Allo stand di Hic et Nunc si arriva con un’idea già chiara: capire come una realtà relativamente giovane del Monferrato stia interpretando oggi i vitigni autoctoni.
Ma basta poco per accorgersi che non si tratta solo di tecnica o stile produttivo. Qui c’è una visione, e soprattutto un’identità ben definita.
Il primo vino arriva quasi come una dichiarazione d’intenti. “Partiamo da questo.” È Pòta.

Pòta: il lato leggero del Dolcetto
Nel calice è un rosato luminoso, dal colore tenue, quasi provenzale.
Il naso è giocato su piccoli frutti rossi e fiori delicati, mentre in bocca emerge una dinamica precisa: freschezza, equilibrio e una chiusura pulita che invita subito al sorso successivo.
È un vino pensato per la convivialità, per l’aperitivo, per quei momenti in cui il vino deve semplicemente funzionare, e funziona.
La lieve traccia tannica, tipica del Dolcetto, gli dà una marcia in più: lo rende versatile, capace di accompagnare anche piatti semplici come una carne bianca o un pesce leggermente strutturato, senza perdere la sua anima disinvolta.

Monbullaé: profondità e precisione in versione Metodo Classico
Il passaggio successivo cambia completamente registro.
Monbullaé – Collezione del Fondatore, Metodo Classico Pas Dosé è un vino che gioca su tensione e struttura. La bollicina è fine, precisa, mai invadente.
Al naso si apre su note più complesse: crosta di pane, frutta secca, accenni agrumati. In bocca è rigoroso, verticale, con una freschezza che sostiene una materia importante.
Non è un Metodo Classico immediato: è un vino che chiede attenzione, ma che restituisce profondità, uno di quei calici che, portati a tavola, cambiano il ritmo della degustazione.

Felem: il bianco che sorprende
Poi arriva Felem, e qui la degustazione prende una piega inaspettata.
Un “vino bianco” fuori dagli schemi, che già dal naso lascia intuire un lavoro diverso.
Le note ricordano frutta disidratata, pesca matura, accenni balsamici e speziati.
Al sorso è ampio, con una struttura che quasi inganna: sembra poter essere dolce, ma invece mantiene una bella tensione e una chiusura asciutta, con un leggero tannino che ne allunga la persistenza.
È uno di quei vini che dividono, ma proprio per questo restano impressi.
Hic et Nunc: il senso del “qui e ora”
Tutto torna quando si guarda alla filosofia della cantina.
Hic et Nunc non è solo un nome, ma un approccio: vivere il vino nel presente, senza sovrastrutture.

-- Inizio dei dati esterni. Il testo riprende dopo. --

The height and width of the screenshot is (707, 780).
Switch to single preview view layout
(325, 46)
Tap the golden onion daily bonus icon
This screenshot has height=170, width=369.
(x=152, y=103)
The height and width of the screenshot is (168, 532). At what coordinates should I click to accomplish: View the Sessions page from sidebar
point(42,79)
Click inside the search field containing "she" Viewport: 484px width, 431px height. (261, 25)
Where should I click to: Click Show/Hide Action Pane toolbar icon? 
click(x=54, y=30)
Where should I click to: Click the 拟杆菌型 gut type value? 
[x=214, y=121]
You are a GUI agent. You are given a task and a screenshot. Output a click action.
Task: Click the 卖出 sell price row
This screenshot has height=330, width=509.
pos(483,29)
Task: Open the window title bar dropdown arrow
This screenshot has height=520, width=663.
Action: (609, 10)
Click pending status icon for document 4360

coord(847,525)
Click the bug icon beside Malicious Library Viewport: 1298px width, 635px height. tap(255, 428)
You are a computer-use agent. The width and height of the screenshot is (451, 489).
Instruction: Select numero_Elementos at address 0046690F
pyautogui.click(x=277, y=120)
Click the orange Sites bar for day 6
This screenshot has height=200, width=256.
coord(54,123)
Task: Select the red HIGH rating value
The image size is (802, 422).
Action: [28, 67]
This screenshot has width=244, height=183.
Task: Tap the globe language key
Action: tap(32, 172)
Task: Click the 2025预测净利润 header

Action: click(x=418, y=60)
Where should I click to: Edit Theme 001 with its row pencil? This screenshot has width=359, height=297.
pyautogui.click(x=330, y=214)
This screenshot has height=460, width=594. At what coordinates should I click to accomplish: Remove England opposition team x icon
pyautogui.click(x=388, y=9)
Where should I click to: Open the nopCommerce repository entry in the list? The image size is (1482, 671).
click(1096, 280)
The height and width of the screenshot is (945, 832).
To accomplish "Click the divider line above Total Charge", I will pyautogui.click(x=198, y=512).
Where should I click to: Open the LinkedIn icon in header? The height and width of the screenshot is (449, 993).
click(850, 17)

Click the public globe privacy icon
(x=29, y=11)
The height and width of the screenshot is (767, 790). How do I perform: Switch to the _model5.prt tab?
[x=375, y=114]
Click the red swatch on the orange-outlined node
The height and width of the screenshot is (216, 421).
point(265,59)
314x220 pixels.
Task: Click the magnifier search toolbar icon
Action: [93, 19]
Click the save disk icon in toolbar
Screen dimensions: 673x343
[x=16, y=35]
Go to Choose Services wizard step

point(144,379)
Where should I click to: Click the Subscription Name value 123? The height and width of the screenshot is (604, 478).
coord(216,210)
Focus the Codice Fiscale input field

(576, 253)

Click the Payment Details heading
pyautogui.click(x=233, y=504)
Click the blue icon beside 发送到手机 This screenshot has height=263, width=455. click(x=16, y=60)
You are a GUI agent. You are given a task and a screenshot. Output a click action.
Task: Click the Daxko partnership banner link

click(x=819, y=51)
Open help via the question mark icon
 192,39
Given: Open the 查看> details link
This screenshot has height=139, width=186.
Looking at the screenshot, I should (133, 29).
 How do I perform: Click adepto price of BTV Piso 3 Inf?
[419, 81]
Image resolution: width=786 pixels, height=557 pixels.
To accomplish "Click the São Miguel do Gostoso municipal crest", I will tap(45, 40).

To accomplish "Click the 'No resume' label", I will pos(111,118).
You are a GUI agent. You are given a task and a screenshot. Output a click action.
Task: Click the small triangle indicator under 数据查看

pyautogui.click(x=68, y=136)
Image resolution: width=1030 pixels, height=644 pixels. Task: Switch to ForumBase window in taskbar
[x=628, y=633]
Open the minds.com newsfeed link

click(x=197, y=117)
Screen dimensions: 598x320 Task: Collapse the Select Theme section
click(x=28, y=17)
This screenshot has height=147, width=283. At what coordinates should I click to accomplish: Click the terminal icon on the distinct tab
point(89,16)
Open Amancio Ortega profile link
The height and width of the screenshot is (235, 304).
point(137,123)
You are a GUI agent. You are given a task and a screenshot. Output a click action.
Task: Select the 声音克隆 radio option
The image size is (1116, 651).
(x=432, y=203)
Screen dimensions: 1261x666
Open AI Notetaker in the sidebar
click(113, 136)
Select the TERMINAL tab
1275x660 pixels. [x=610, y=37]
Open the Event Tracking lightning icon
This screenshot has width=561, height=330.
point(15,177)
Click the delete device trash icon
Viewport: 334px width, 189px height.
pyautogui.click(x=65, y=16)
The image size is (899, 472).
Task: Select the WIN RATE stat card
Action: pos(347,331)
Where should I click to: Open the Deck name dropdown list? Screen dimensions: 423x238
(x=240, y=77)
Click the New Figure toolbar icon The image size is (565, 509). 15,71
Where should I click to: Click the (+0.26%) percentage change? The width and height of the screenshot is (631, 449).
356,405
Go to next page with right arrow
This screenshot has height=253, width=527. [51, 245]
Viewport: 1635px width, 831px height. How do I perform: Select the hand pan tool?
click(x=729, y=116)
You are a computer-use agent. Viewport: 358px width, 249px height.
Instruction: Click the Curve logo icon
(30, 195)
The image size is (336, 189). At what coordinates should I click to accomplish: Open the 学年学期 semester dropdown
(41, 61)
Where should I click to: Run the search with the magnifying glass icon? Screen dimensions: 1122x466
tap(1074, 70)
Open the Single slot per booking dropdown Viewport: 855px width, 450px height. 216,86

Una visione che unisce sostenibilità, valorizzazione dei vitigni autoctoni e uno stile produttivo essenziale, diretto, pulito.

Dal rosato più immediato al Metodo Classico più complesso, fino al bianco più sperimentale, il filo conduttore resta lo stesso: ricerca dell’identità senza rigidità.
Un assaggio di futuro (senza dimenticare il territorio)
Nel panorama del Vinitaly 2026, Hic et Nunc si distingue per questa capacità rara: muoversi tra registri diversi mantenendo coerenza.

Pòta è il vino che ti fa iniziare.
Monbullaé è quello che ti fa fermare a riflettere.
Felem è quello che ti sorprende quando pensi di aver capito tutto.
E forse è proprio qui il senso più autentico di questo incontro: non raccontare solo il Monferrato per quello che è stato, ma per quello che può diventare.